"""

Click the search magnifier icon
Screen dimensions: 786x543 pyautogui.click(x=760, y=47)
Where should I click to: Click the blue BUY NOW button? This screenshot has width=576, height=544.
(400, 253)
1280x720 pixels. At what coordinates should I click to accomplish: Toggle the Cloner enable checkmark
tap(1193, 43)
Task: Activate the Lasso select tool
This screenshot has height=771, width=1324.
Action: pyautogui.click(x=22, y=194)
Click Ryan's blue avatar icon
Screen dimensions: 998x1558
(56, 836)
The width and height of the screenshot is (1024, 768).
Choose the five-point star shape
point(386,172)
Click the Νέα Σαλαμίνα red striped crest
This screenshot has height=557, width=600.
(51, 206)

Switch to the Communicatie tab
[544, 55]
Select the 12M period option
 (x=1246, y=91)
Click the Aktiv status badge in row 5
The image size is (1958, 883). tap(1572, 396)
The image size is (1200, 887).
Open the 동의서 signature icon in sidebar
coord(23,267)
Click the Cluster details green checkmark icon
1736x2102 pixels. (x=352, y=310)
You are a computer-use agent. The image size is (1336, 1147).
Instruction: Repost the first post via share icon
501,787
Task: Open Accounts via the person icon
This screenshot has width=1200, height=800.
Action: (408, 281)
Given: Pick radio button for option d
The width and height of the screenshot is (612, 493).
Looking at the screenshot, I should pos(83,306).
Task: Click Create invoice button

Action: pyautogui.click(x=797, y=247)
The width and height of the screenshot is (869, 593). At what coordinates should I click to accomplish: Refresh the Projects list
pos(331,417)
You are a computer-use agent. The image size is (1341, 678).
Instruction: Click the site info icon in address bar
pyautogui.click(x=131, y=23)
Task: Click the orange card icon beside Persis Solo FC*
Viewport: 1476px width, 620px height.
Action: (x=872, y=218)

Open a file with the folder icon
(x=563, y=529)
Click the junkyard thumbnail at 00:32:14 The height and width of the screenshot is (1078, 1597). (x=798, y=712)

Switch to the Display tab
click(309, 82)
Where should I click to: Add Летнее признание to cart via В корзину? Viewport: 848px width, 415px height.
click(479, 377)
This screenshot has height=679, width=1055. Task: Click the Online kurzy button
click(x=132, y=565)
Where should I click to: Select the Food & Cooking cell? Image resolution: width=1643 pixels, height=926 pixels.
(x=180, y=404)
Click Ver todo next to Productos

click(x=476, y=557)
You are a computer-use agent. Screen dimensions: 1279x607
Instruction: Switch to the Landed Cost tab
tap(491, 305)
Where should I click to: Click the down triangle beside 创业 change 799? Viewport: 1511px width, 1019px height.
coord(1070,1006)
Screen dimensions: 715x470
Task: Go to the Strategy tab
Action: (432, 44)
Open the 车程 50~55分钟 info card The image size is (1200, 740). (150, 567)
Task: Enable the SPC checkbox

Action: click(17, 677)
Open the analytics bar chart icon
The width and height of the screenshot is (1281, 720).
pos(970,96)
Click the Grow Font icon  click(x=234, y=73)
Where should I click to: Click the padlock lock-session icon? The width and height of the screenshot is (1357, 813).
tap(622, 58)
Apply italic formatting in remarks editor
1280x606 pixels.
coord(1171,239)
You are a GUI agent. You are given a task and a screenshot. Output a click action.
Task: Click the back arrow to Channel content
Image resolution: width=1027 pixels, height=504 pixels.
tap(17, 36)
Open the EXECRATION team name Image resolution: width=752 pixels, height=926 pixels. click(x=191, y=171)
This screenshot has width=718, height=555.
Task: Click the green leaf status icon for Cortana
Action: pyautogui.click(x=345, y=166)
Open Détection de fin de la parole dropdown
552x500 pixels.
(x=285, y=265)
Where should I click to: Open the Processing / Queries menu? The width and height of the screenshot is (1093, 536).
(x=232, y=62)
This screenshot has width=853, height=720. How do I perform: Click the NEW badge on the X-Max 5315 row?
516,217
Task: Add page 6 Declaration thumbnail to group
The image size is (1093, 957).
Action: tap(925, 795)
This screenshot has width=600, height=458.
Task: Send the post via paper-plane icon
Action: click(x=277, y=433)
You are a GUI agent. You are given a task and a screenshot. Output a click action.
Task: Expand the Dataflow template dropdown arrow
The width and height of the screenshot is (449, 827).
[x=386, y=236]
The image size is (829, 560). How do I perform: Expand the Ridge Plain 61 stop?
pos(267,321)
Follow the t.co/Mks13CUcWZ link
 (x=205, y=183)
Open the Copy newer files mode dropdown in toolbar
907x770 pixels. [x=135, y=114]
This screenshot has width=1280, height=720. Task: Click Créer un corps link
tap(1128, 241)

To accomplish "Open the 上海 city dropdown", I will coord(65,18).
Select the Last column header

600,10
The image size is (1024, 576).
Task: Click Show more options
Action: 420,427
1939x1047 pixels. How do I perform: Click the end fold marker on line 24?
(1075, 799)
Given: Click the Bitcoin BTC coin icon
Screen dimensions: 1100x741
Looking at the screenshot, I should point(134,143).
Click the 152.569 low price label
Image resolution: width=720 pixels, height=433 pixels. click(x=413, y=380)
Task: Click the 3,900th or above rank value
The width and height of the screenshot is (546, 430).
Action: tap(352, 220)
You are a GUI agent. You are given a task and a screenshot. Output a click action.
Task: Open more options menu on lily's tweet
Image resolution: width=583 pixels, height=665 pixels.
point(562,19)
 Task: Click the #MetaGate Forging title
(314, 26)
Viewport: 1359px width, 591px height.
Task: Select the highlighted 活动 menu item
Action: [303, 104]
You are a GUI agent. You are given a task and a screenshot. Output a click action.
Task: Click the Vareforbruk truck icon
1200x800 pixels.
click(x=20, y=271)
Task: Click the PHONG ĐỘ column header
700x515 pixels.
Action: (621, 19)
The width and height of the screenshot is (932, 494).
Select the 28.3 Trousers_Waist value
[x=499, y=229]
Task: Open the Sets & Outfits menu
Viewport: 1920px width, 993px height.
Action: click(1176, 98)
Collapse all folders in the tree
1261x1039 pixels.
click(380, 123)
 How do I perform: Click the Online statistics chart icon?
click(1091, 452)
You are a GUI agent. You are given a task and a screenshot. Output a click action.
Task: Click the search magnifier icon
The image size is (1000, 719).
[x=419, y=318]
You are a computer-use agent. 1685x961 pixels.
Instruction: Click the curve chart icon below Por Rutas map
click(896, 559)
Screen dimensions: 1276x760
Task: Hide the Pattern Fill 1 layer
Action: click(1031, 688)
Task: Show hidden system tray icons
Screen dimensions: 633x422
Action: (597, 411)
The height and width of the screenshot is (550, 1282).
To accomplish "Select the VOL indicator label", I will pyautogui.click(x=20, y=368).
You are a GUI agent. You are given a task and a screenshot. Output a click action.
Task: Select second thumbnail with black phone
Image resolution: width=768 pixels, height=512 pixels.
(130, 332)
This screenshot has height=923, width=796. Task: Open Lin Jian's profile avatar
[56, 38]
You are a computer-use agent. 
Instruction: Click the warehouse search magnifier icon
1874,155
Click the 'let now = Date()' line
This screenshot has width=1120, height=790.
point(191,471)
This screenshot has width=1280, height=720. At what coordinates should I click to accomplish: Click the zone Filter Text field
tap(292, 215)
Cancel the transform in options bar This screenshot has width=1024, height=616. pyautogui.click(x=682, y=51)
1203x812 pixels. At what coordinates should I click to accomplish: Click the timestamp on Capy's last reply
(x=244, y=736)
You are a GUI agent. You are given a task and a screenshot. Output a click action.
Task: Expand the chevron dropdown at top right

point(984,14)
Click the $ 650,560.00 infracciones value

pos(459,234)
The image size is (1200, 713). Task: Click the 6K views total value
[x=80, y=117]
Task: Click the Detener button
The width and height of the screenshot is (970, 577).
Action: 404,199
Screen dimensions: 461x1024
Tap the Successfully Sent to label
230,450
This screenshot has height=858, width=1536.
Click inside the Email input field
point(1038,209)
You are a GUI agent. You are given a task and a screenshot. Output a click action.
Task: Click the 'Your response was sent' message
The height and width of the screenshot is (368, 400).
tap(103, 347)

"""

* **Problem statement**: Reproduce word for word only the first line of the listing above and each line after it through the line with "The width and height of the screenshot is (1024, 768).".

* **Exercise result**:
Click the search magnifier icon
Screen dimensions: 786x543 pyautogui.click(x=760, y=47)
Where should I click to: Click the blue BUY NOW button? This screenshot has width=576, height=544.
(400, 253)
1280x720 pixels. At what coordinates should I click to accomplish: Toggle the Cloner enable checkmark
tap(1193, 43)
Task: Activate the Lasso select tool
This screenshot has height=771, width=1324.
Action: pyautogui.click(x=22, y=194)
Click Ryan's blue avatar icon
Screen dimensions: 998x1558
(56, 836)
The width and height of the screenshot is (1024, 768).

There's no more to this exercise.